▶ **Records for the task**:
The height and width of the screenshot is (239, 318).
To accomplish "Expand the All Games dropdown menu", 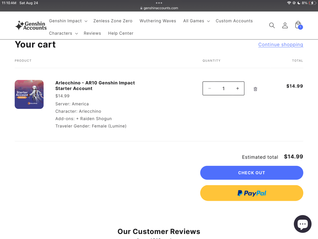I will tap(196, 21).
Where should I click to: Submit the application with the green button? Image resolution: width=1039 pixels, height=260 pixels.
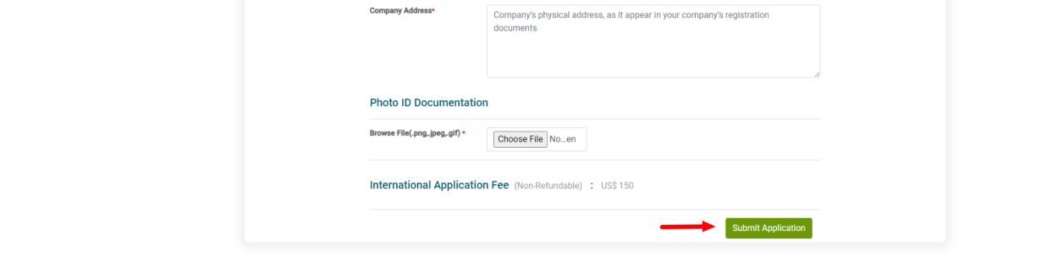pyautogui.click(x=768, y=228)
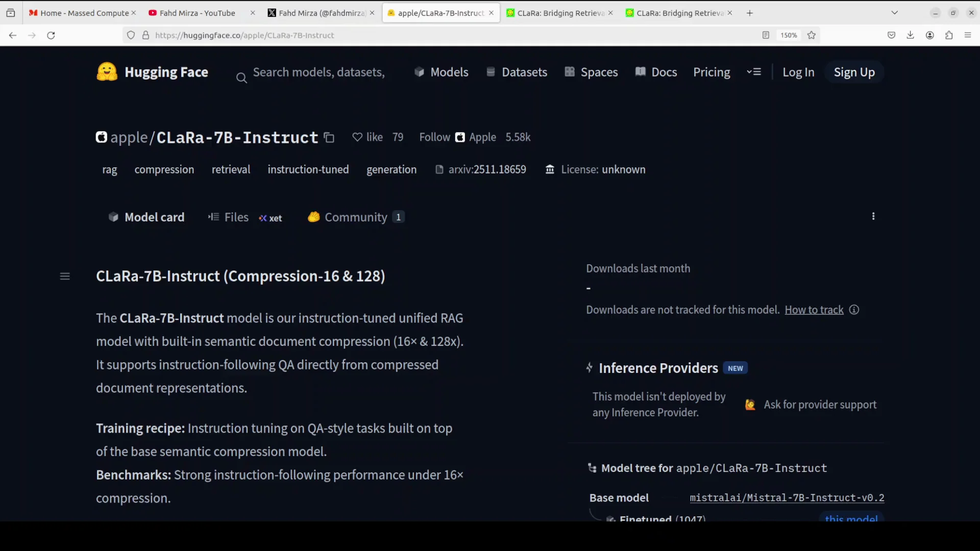
Task: Open the Firefox extensions panel
Action: [x=949, y=35]
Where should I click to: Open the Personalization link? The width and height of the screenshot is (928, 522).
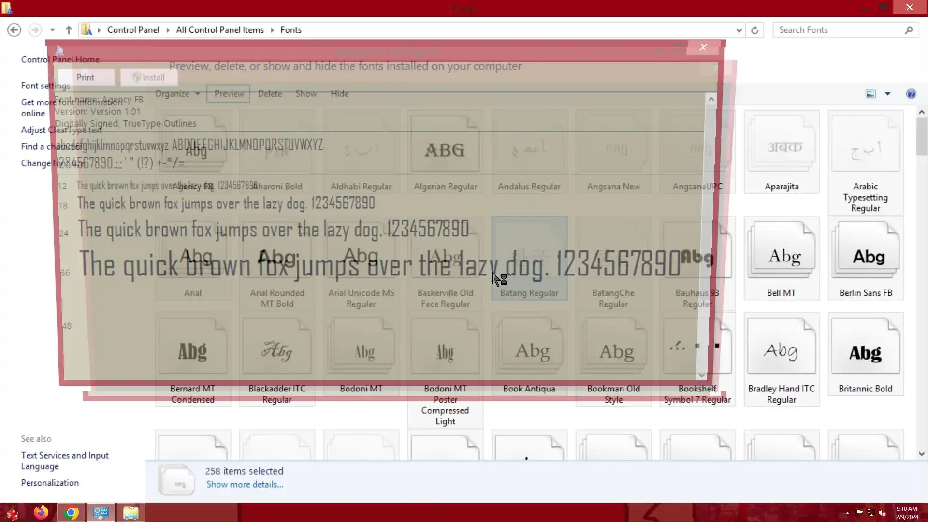pos(49,483)
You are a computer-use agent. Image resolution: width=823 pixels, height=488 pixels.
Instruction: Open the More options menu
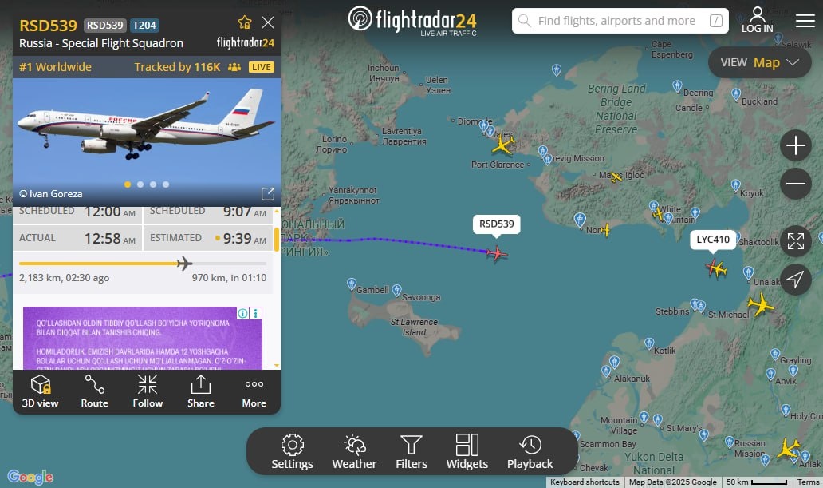pyautogui.click(x=254, y=391)
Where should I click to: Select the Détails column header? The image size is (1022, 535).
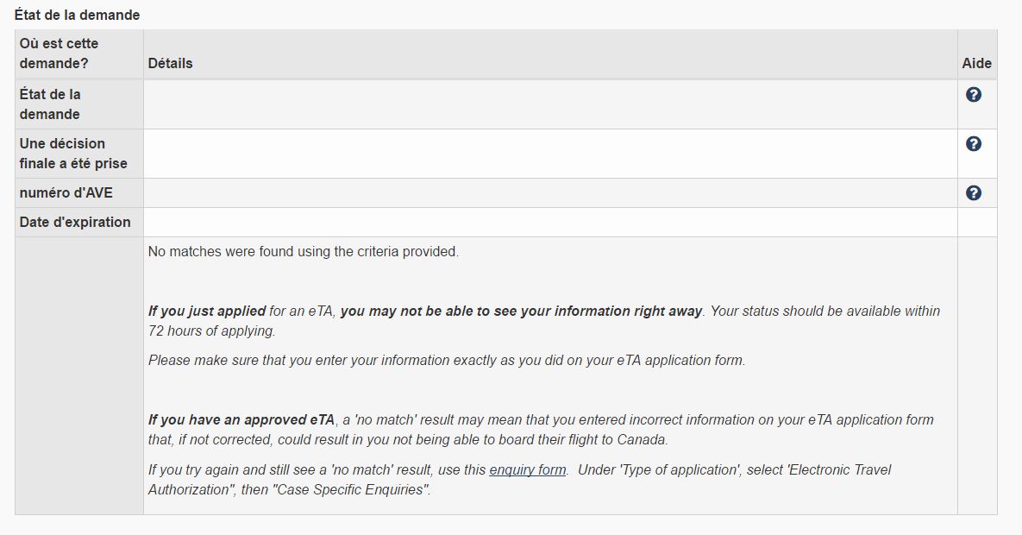[170, 63]
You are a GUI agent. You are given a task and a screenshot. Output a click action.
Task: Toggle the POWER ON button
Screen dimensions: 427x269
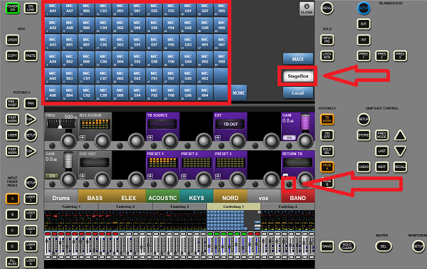pyautogui.click(x=13, y=8)
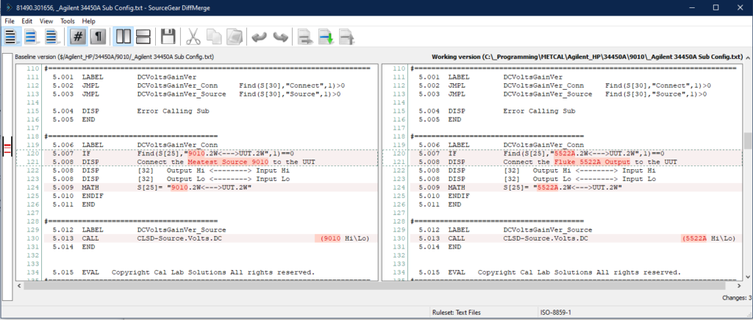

▶ **Required task**: Reproduce the stretch of rows from the line containing "Where should I click to: Select" through the end of the rows, word for word, and leave the pictures out.

▶ **Task answer**:
Where should I click to: Select the Détails column header? The image size is (1022, 535).
[170, 63]
You are a GUI agent. You are given a task and a screenshot. Output a click action.
Task: Toggle the POWER ON button
Screen dimensions: 427x269
pyautogui.click(x=13, y=8)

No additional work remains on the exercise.